Chcę, by moje szczęście wróciło... Jednakże czasu nie da się cofnąć. Nie uniknę rozmowy z Zayn`em. Musimy się wspólnie zmierzyć z Naszą przeszłością. Wyjaśnić ją. Czy dam radę? Muszę. Nie mogę ciągle przed wszystkim uciekać... To takie typowe w moim stylu. Ale to musi się zmienić. Do niczego mnie to nie zaprowadzi. Porozmawiamy z Zayn`em, jako dobrze znane sobie osoby, a nie Natt i Zayn, którzy poznali się zaledwie kilka miesięcy temu. On - super sławny, oblężony przez tonę nastolatek, a ona - szara myszka, nic nie mówiąca o przeszłości. Musimy się zmierzyć z tą prawdziwą prawdą, a nie tylko Jej skrawkiem...
Nie. Nie potrafię spać. Wstaję z łóżka i ubieram polar. Wychodzę na balkon i opieram się o barierki. Zimno.. Patrzę wzdłuż mojej ulicy... Cicho, ciemno, pusto. Świecą tylko latarnie.

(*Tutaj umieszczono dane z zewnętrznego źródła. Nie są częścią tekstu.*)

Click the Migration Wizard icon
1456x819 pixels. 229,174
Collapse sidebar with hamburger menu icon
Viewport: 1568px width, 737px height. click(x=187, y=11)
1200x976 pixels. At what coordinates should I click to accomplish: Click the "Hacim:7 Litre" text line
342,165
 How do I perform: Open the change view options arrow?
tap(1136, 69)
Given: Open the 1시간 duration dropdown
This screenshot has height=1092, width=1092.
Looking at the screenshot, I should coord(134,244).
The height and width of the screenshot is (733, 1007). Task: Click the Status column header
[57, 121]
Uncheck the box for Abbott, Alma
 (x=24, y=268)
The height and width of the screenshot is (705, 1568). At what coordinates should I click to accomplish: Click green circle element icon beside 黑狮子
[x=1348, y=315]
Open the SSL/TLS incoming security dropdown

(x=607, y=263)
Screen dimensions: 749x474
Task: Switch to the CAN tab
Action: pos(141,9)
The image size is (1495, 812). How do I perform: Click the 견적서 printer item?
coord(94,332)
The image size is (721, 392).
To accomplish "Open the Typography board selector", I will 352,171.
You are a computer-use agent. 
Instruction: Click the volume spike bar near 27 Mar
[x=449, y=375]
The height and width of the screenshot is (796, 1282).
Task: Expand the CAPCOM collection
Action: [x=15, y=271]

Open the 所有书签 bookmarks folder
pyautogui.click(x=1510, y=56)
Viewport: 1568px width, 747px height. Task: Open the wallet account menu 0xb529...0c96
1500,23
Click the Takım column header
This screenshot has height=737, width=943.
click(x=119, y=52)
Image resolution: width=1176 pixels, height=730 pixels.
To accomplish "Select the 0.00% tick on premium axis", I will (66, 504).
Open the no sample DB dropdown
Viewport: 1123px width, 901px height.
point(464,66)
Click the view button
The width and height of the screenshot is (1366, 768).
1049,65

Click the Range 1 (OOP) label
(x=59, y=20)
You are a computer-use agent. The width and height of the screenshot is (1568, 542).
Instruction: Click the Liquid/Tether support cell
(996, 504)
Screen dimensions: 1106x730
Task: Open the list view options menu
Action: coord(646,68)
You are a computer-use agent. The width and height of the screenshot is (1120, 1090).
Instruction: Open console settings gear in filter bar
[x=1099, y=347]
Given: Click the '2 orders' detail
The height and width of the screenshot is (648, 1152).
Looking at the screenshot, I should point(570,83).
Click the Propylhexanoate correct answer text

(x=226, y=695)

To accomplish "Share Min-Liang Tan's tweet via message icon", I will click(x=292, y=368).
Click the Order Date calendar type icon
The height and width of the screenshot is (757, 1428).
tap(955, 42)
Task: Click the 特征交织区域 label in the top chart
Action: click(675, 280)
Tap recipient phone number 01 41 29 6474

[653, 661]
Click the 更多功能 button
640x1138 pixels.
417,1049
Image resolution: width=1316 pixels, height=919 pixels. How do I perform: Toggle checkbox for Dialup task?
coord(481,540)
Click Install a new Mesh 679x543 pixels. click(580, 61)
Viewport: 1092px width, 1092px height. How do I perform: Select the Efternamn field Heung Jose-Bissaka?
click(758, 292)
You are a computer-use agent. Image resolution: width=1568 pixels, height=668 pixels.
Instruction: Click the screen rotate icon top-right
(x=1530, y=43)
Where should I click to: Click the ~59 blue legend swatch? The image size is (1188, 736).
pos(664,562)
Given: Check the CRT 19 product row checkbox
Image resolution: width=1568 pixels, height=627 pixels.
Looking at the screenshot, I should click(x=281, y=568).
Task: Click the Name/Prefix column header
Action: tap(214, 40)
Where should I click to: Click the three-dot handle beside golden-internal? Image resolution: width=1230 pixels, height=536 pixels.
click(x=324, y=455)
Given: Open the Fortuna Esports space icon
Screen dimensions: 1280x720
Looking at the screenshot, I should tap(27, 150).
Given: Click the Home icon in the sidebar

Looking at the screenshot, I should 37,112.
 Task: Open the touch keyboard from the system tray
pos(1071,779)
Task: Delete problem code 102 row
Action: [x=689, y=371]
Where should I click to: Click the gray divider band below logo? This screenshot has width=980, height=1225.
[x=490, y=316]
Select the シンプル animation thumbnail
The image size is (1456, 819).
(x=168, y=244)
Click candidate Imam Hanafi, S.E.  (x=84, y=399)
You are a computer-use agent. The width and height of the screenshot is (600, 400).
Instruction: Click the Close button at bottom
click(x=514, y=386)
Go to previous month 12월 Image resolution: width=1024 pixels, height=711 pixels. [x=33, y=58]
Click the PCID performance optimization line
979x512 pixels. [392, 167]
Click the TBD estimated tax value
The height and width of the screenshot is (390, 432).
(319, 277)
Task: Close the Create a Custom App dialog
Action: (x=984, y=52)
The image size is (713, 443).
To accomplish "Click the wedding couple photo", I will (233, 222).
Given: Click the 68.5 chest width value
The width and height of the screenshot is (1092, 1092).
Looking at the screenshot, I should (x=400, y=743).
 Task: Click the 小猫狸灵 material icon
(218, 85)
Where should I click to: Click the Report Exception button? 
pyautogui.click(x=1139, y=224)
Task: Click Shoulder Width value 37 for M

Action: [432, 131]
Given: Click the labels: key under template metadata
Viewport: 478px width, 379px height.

Wyjęłam z kieszeni polaru papierosa. Egh.. Znowu.. Muszę. To mnie uspokaja. Tak dużo się dzieje, że już powoli nad tym nie nadążam... Boję się, że mogę się pogubić ze swoimi kłamstwami. Już i tak tyle namieszałam w życiach tych biednych ludzi.. Łzy same cisną się do oczu, gdy sobie przypomnę, że to wszystko przeze mnie.. Przez nas.
Przez Zayn`a i przeze mnie.
Zaciągam się dymem, zamykając oczy... Gdy mam je zamknięte, wyobrażam sobie bezproblemowy świat, szczęście, radość, uśmiech... Miłość. A gdy otwieram - ciemność.
Chciałabym, żeby było tak tylko dlatego, że jest środek nocy. Ale takie jest moje życie.
Cholera, czy ja znowu będę musiała uciekać? Czy chcę się od Niego odseparować?
Dlaczego to wszystko jest takie trudne.. Cholera.
Przygaszam papierosa o balkon i wyrzucam. Zakładam na siebie ramiona... I zastanawiam się nad minionym dniem, uświadamiając sobie, że wszystko mogło się podziać całkiem inaczej...
Mogłam zostać, porozmawiać.. Ale za dużo świadków, więc wybrałam opcję numer dwa, która jest zawsze bezpieczniejsza. Dlatego zawsze z Niej korzystam? Tyle strachu przysporzyłam wszystkim; przyjaciołom, znajomym, rodzinie...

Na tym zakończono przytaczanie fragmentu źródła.